In the entries below, how many lines hold the string "computer"? Answer with the number only.

◆ Data:

--------------------------------------------------

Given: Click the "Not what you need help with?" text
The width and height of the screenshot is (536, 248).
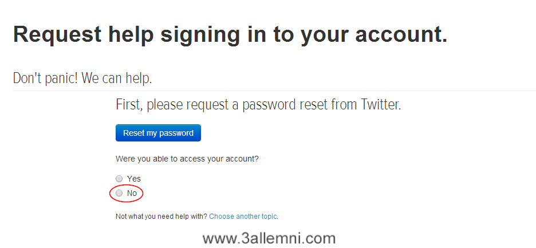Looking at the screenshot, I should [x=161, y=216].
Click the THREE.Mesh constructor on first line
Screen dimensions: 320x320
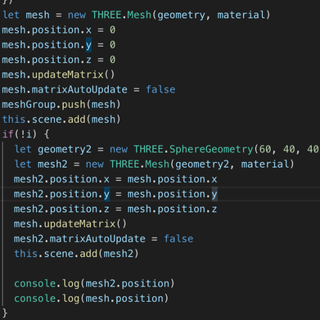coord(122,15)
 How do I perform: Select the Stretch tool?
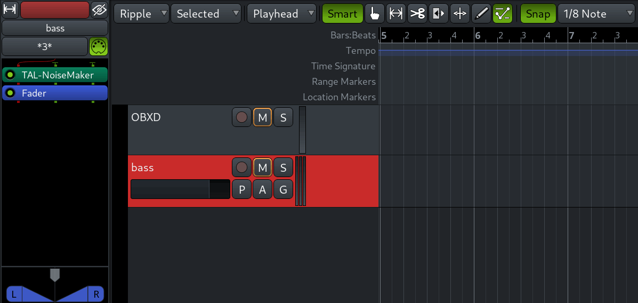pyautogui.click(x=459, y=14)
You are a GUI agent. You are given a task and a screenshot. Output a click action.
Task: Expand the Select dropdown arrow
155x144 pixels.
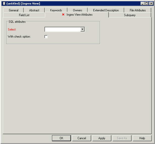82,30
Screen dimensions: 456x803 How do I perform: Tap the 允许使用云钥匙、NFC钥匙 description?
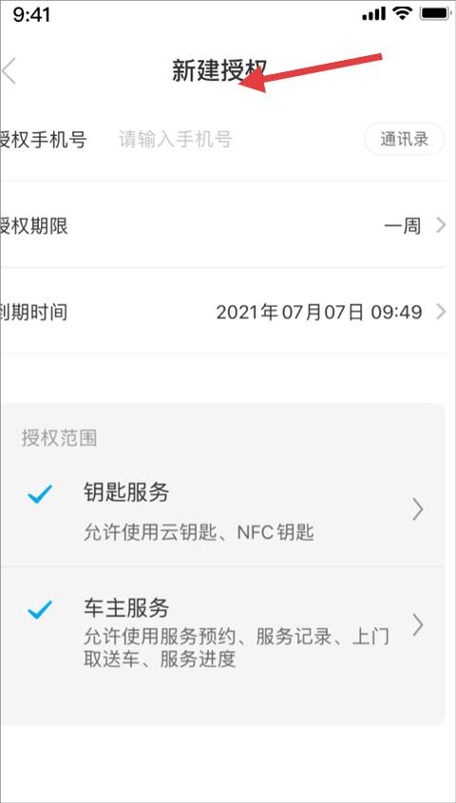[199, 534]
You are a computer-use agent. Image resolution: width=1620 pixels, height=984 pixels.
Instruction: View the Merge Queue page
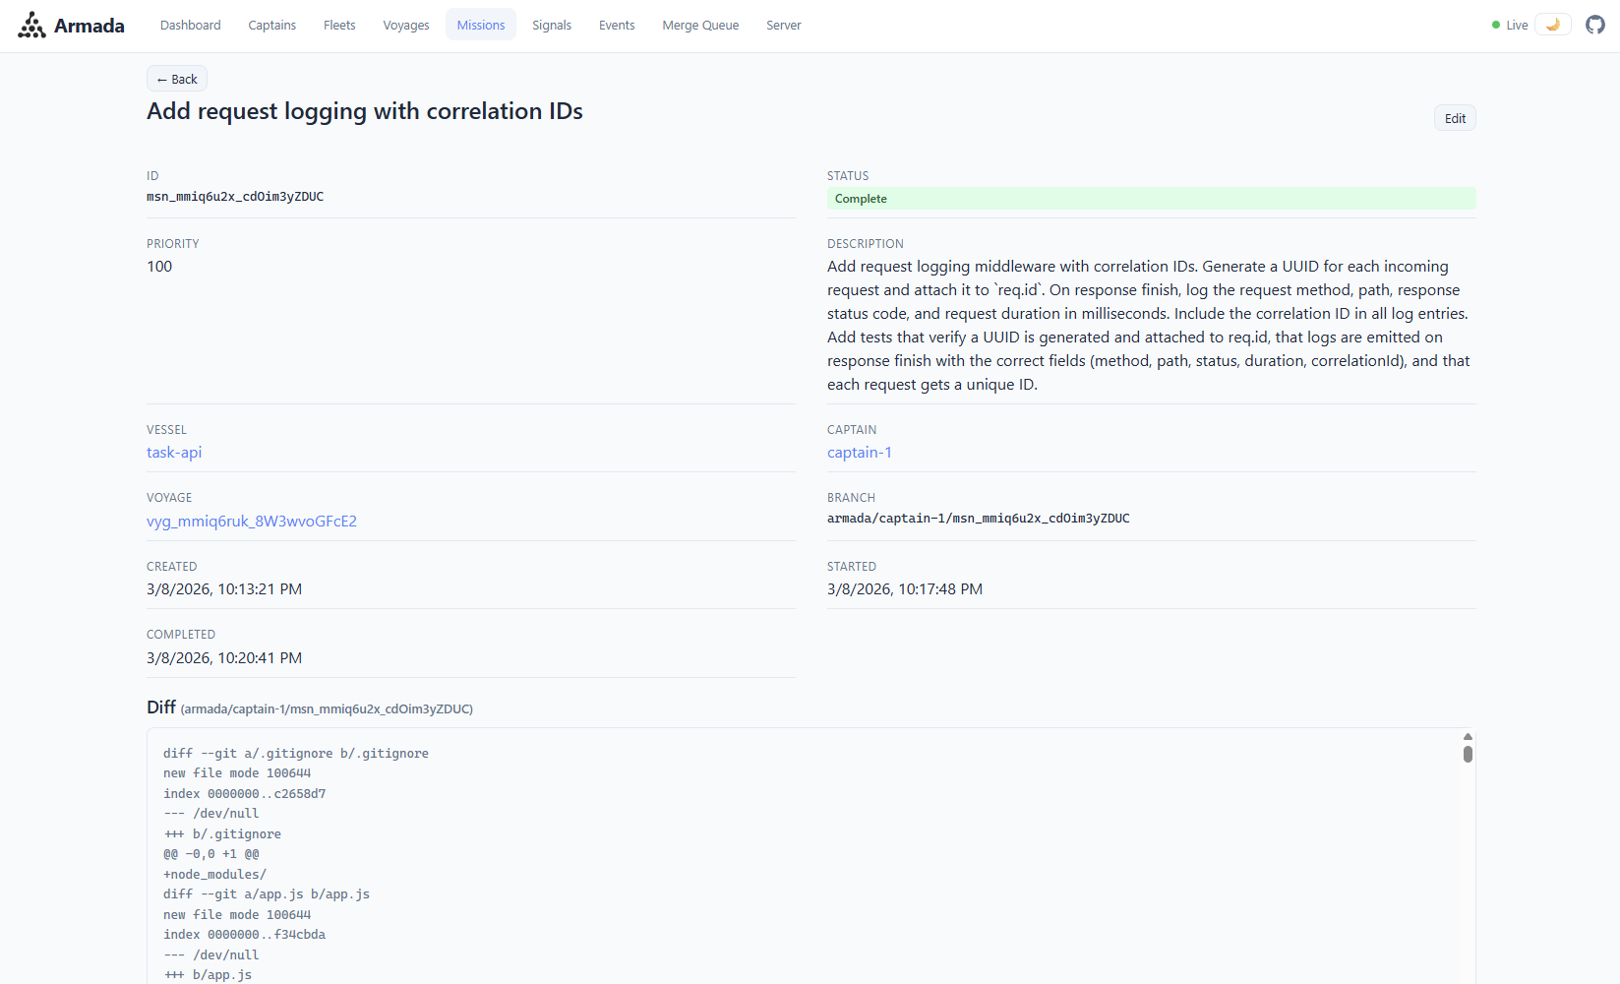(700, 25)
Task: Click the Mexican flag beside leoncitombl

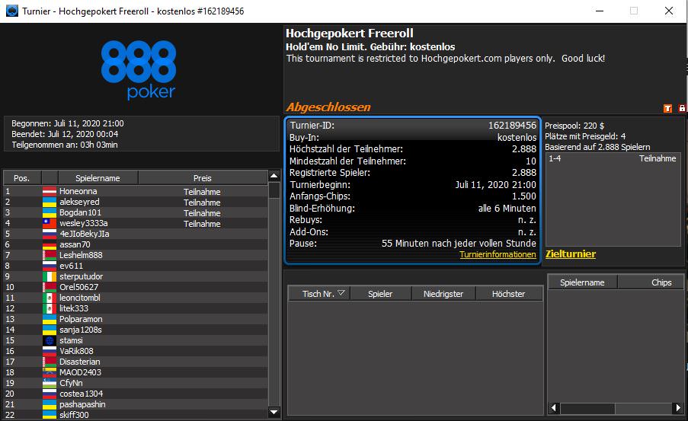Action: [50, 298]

--------------------------------------------------

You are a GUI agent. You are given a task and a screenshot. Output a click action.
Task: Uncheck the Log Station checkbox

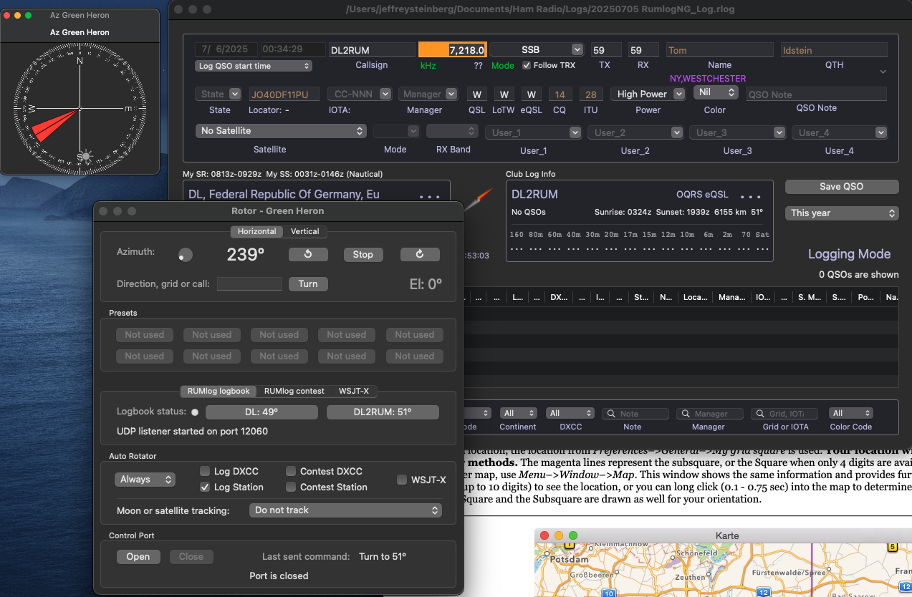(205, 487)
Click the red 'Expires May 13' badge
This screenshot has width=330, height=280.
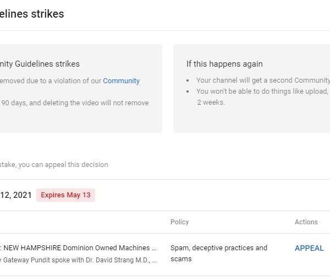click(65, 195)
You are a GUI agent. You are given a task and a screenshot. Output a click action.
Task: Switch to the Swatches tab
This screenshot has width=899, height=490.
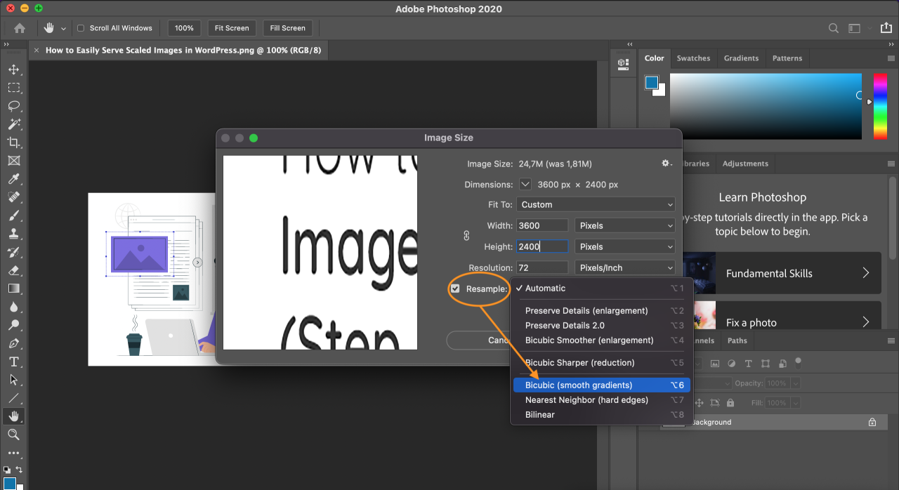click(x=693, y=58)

--------------------------------------------------

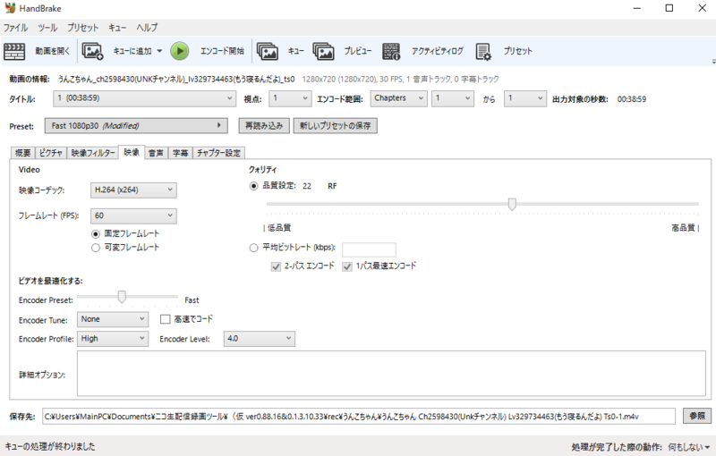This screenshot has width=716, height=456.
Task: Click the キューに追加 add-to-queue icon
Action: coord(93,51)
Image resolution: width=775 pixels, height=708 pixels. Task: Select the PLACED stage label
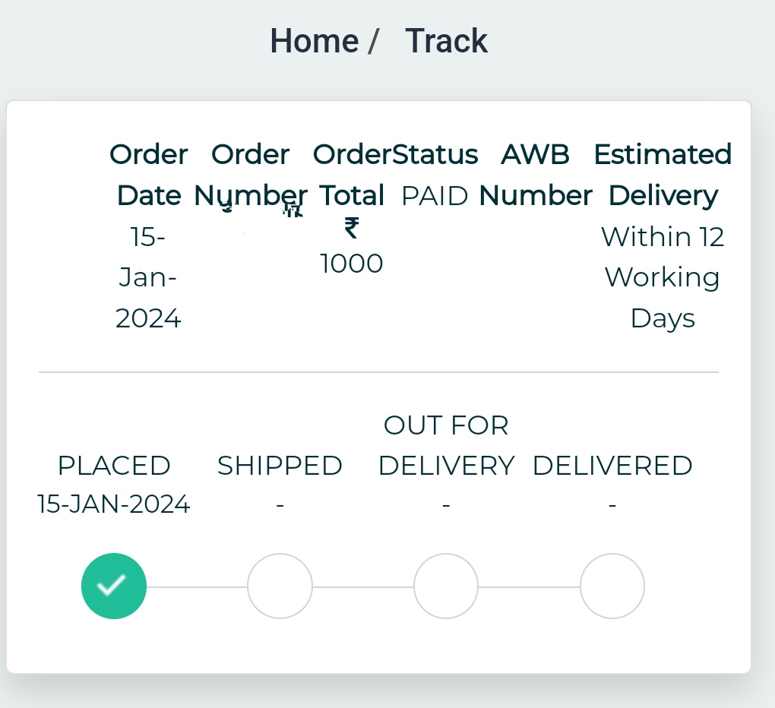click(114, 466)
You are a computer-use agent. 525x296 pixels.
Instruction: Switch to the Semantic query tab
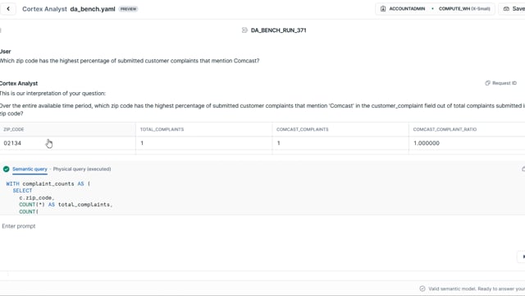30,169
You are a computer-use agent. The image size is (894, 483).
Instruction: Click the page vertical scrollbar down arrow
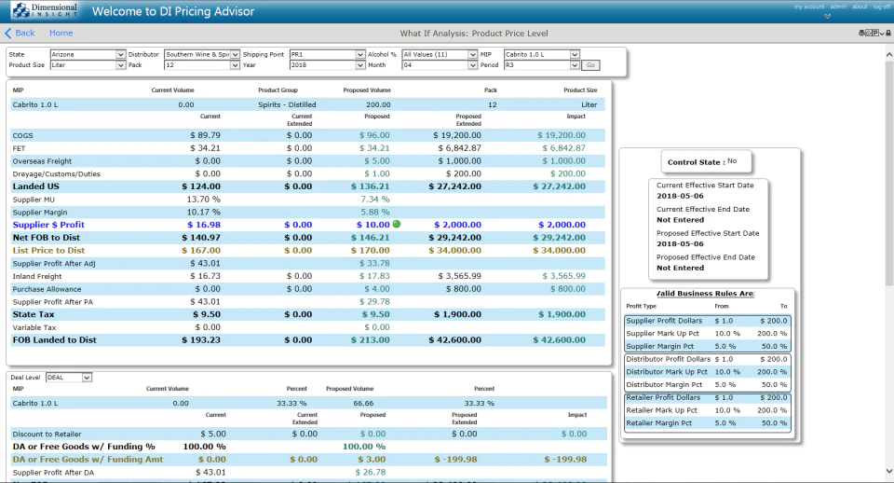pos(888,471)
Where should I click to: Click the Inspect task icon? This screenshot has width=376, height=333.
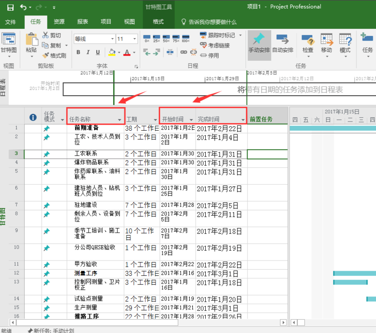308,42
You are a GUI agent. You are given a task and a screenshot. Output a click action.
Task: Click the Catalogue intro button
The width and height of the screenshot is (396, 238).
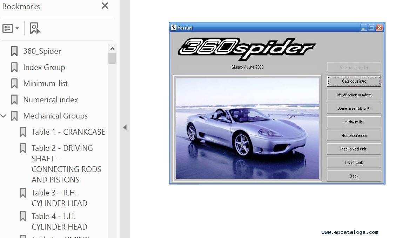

--------------------------------------------------

◆ Response to the exercise:
3